The GPUs aren’t actually connected together physically. The transformer architecture is entirely in software. The software uses GPUs to do matrix calculations efficiently.

Specifically, the transformer architecture is a bunch of large matrices connected together with arithmetic operations. The training process shows it a sequence of words and sees if it correctly predicts the next word. It figures out how “wrong” the prediction is and updates the matrices so that the prediction will be slightly more right next time. This is a very high level description of “back propagation”.

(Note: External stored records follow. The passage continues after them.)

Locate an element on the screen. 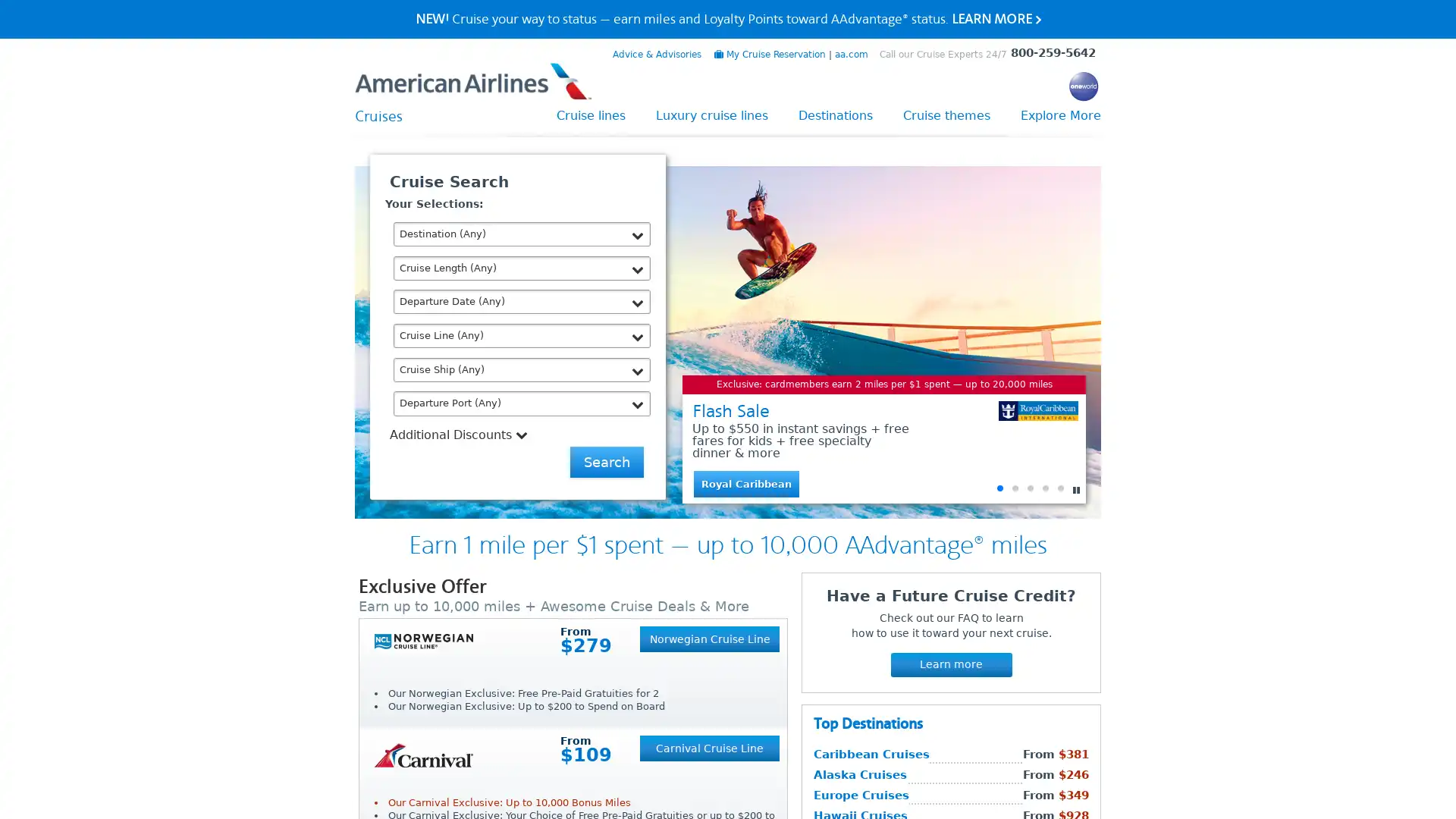  Additional Discounts is located at coordinates (522, 435).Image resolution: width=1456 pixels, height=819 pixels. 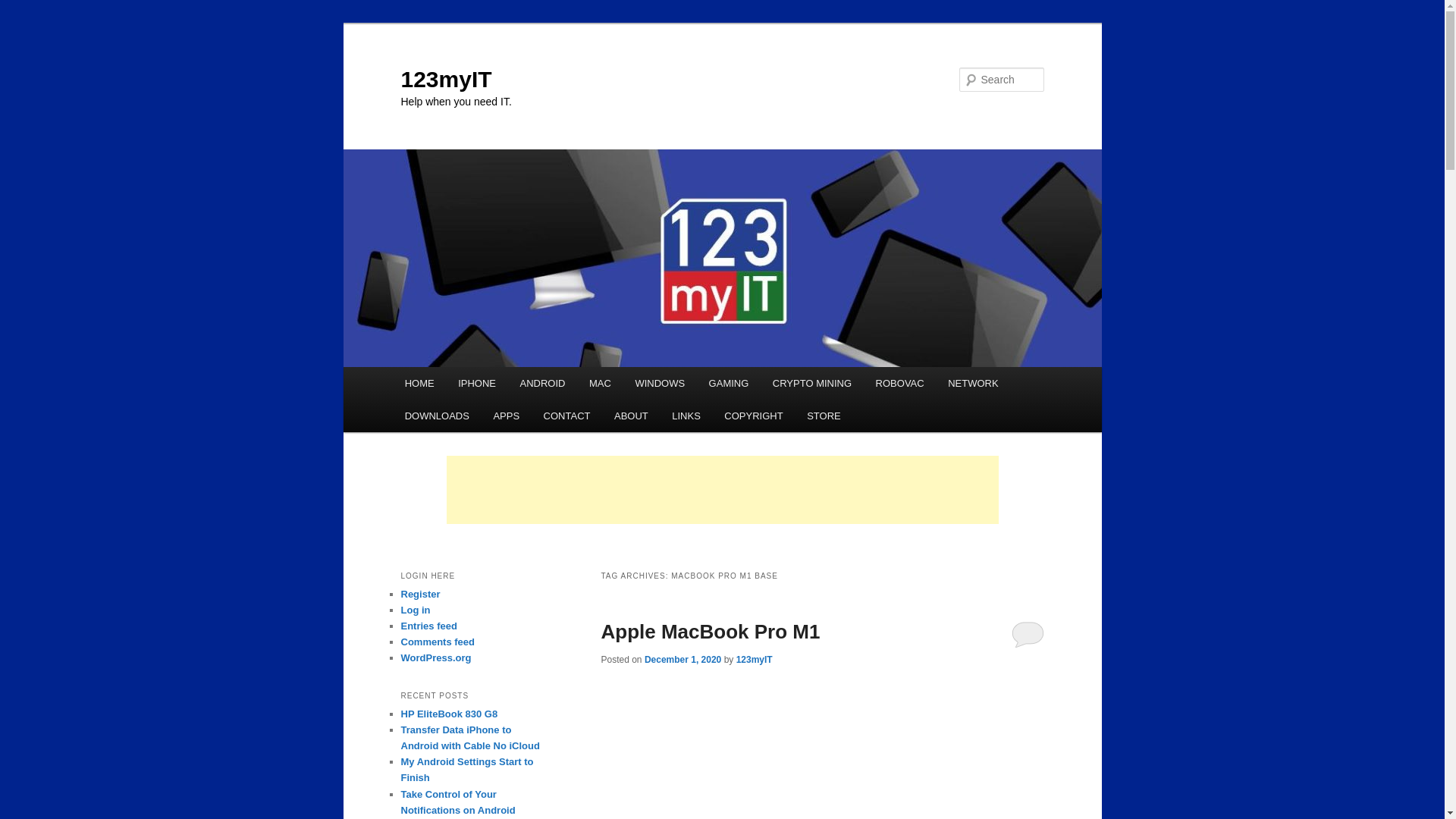 I want to click on 'Take Control of Your Notifications on Android', so click(x=400, y=801).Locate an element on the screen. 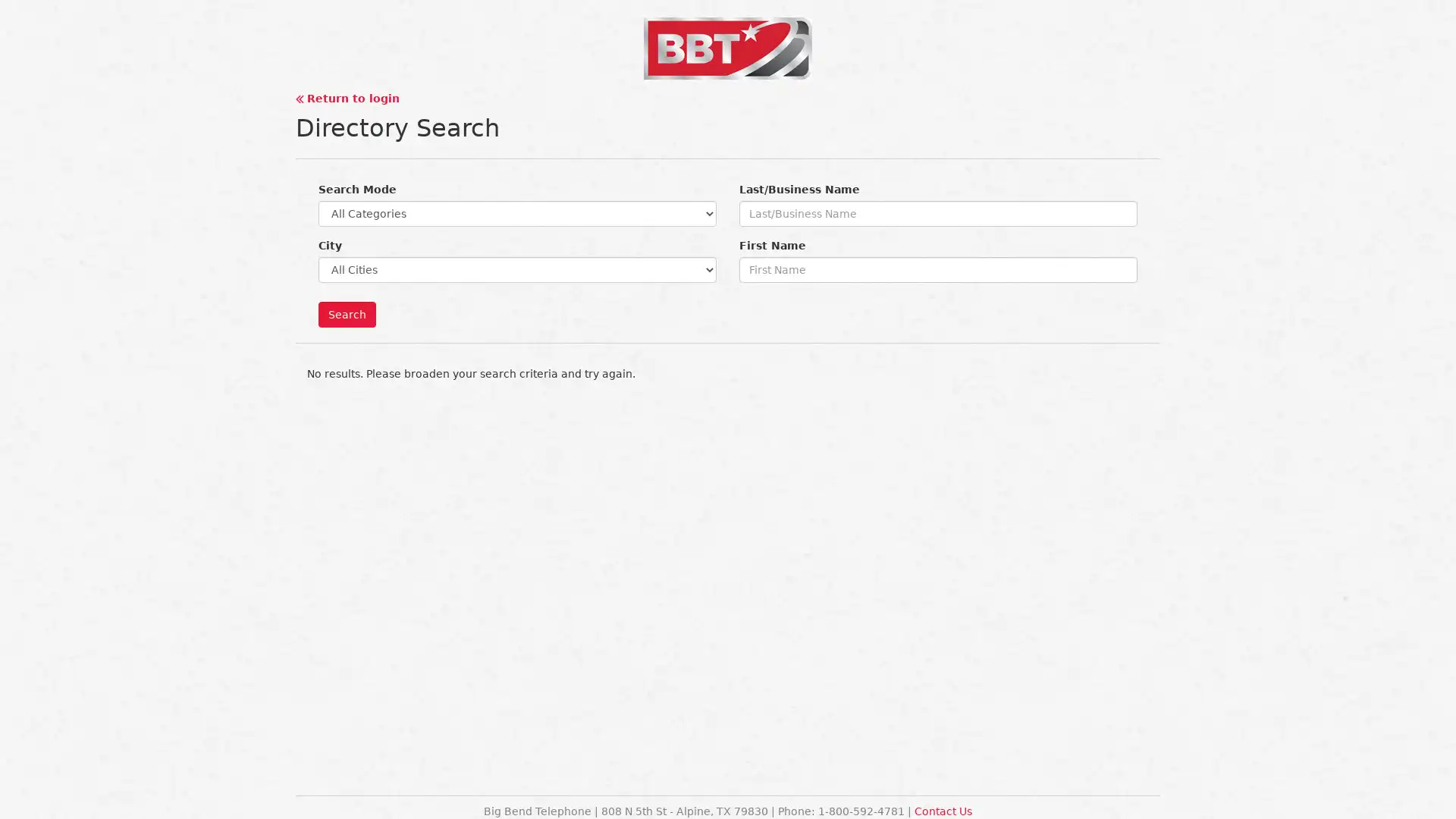 The image size is (1456, 819). Search is located at coordinates (346, 314).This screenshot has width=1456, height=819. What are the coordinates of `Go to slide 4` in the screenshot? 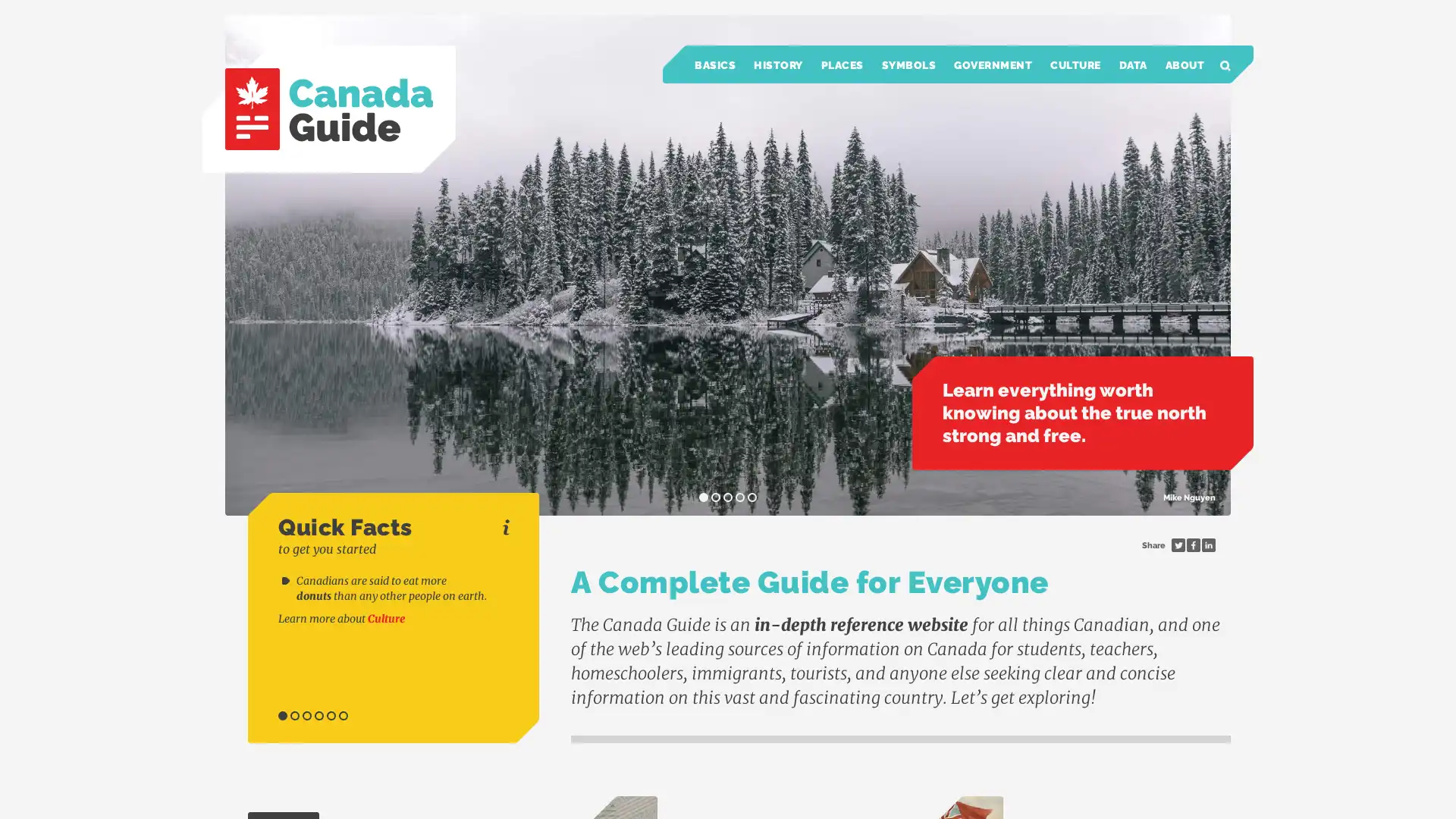 It's located at (318, 716). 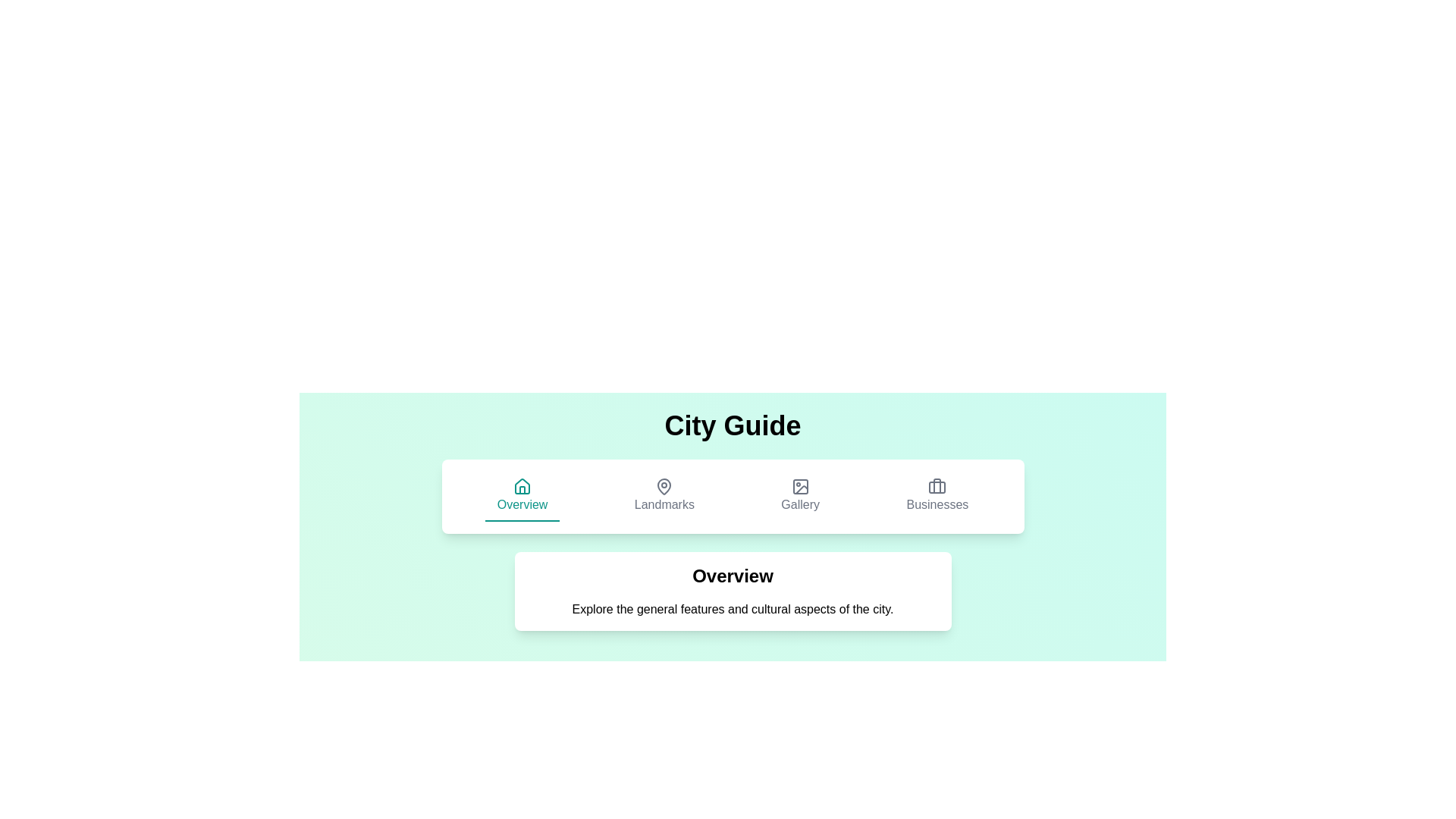 I want to click on the map pin graphic icon in the horizontal navigation menu below 'City Guide', so click(x=664, y=485).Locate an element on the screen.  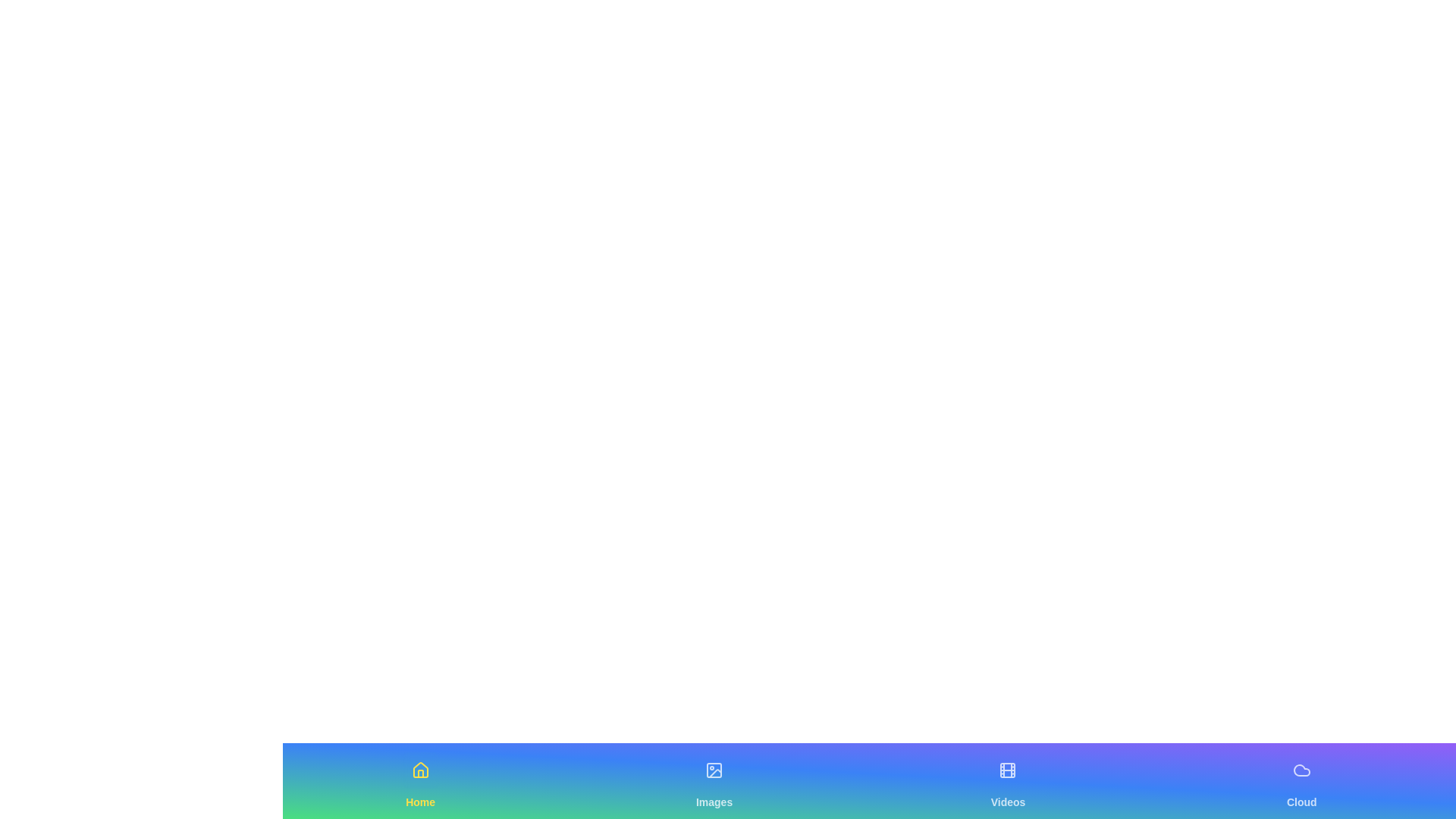
the tab labeled Home to observe its hover effect is located at coordinates (420, 780).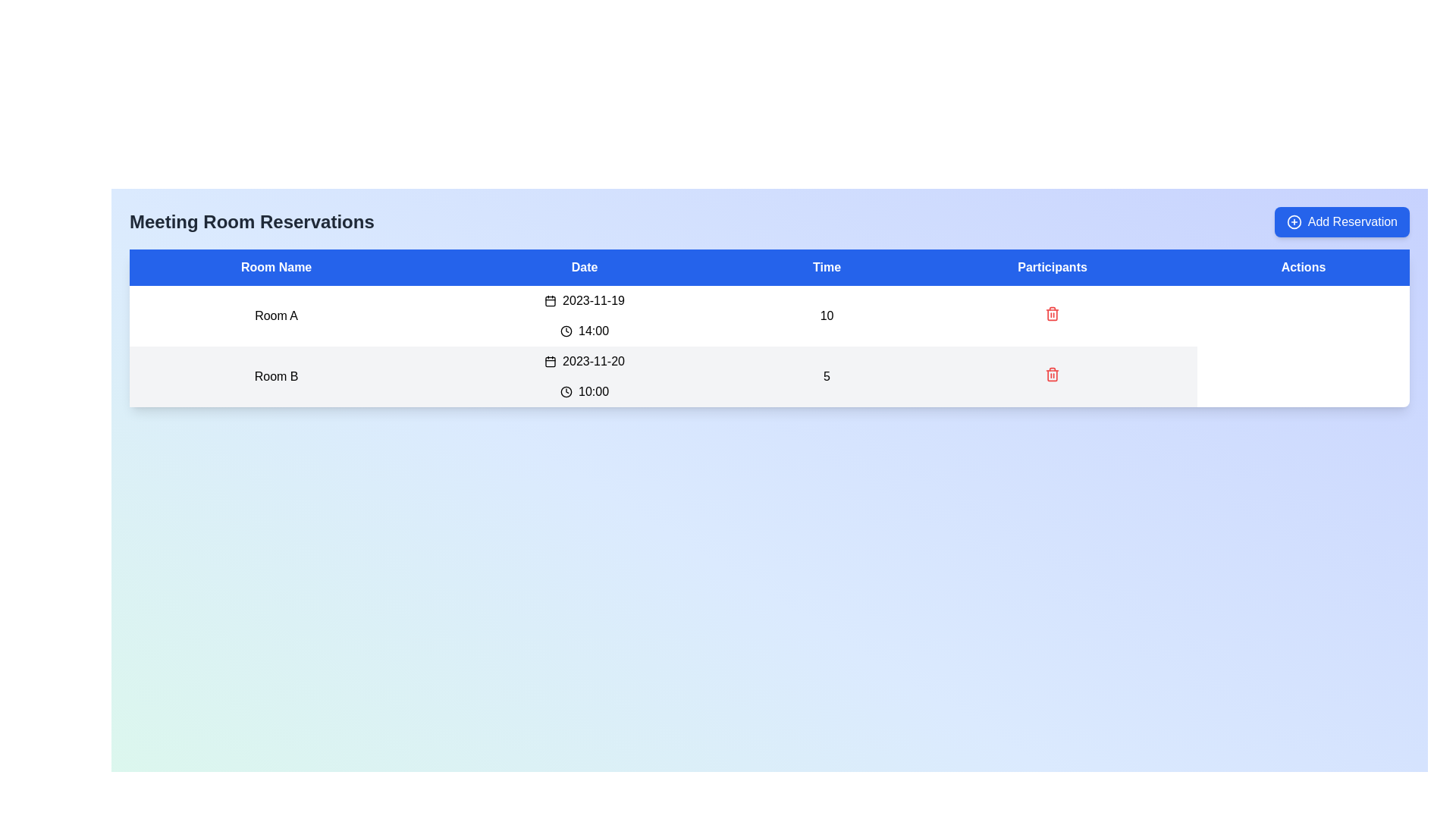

Using text to automatically train the network is called self-supervised learning. It’s great because no human input is required, just lots of text.

There are many other forms of training. ChatGPT works because it was also trained using human reinforcement feedback learning (HRFL), where humans rank a set of answers. Basically the same underlying process as above, but the answers generated by the network are used to train the network, and the ranking is used to prefer the better answers. Probably when we’re giving up and down votes, OpenAI is using that for HRFL.

Another approach is to use humans to create examples. OpenAI hired people in Africa to have conversations where one played the role of the chatbot. This kind of training helped the network understand chat style interactions.

Since it’s a next word predictor, the chat data has special tokens in the text which represent “user” and “chatbot” roles. So maybe that helps you imagine it better as a very fancy autocomplete.